ピラミッド図の一番の王道です。上に行くほど抽象度が高く、下に行くほど日々の行動に近い——この順番を形そのもので示せるので、パーパスやバリューのページで繰り返し使われています。
引用元:https://speakerdeck.com/mediaaid2021/mediaaid-company-deck-20250305
MediaAidのピラミッド図スライドです。この型の教科書といっていい1枚。三角はPURPOSE・MISSION・VISIONの3段だけで、色は紫の濃淡のみ。段ラベルは三角の中に置き、実際の文章はすべて三角の外、右側に流しています。

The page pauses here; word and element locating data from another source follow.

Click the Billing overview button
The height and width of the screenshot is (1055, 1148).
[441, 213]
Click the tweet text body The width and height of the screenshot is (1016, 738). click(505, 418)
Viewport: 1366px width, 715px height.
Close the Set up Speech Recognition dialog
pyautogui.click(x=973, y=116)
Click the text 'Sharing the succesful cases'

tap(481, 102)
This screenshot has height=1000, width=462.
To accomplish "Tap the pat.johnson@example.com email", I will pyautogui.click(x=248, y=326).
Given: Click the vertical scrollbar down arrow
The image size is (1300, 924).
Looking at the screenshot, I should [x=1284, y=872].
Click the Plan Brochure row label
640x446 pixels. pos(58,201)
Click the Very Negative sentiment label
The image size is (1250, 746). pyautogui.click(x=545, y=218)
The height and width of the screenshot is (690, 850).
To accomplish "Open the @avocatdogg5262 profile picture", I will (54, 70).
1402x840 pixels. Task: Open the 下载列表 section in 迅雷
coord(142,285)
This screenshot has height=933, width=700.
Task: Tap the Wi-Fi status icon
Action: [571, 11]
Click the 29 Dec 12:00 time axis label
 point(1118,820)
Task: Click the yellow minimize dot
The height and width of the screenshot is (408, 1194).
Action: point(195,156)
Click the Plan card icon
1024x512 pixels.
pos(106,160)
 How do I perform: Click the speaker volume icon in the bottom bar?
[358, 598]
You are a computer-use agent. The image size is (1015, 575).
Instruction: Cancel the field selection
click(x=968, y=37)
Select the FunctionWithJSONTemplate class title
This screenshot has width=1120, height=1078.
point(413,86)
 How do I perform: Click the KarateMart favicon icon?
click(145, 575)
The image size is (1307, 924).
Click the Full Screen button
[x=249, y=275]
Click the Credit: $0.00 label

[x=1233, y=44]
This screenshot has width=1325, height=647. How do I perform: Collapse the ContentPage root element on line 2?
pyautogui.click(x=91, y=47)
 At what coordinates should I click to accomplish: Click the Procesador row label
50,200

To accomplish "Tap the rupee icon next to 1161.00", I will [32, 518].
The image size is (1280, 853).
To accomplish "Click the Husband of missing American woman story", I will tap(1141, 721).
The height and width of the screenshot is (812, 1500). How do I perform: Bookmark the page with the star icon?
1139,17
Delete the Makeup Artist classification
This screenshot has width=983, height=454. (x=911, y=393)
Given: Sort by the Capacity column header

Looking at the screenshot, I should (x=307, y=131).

上が短く下が長いという文章量に合わせて段の高さを変えているので、三角の広がりと説明の長さがぴったり一致しています。右上の「Philosophy」を画面からはみ出すサイズで置いて余白を埋めているのも効いた処理です。
引用元:https://ssl4.eir-parts.net/doc/3541/tdnet/2654007/00.pdf
株式会社農業総合研究所のピラミッド図スライドです。先ほどのMediaAidが3段だったのに対し、こちらは5段。段が増えると「VISIONとMISSIONはどう違うのか」が曖昧になりがちですが、英語ラベルの下に「経営目標」「経営方針」「行動指針」と役割名を添えることで解決しています。三角の後ろに段と同じ高さの淡いピンクの帯を敷いて、説明文を横一列に並べる構成も的確。最下段のMINDだけ白地に赤枠で反転させていて、理念ではなく日々の行動指針だという性質の違いが、読む前に伝わります。
引用元:https://speakerdeck.com/helloinc/company-deck
株式会社ハローのピラミッド図スライドです。ここまでの2枚が平面だったのに対し、こちらは円錐を4枚に輪切りにした立体表現。濃いチャコールの背景に金茶1色という配色で、段の違いは色ではなく光の当たり方だけで出しています。輪切りの間をわずかに空けているので、階層が4つあることが数えやすい。各段から細い引き出し線を右に伸ばし、先端に小さな丸を打ってから説明に渡す処理も丁寧です。立体ピラミッドは古臭くなりやすい表現ですが、装飾を足さず暗い背景に置くとここまで締まります。
市場やターゲットを大きさの順に切り分ける型です。階層型との一番の違いは、段のラベルに実数が入ること。IR資料の市場規模ページや成長戦略ページで最もよく見かけます。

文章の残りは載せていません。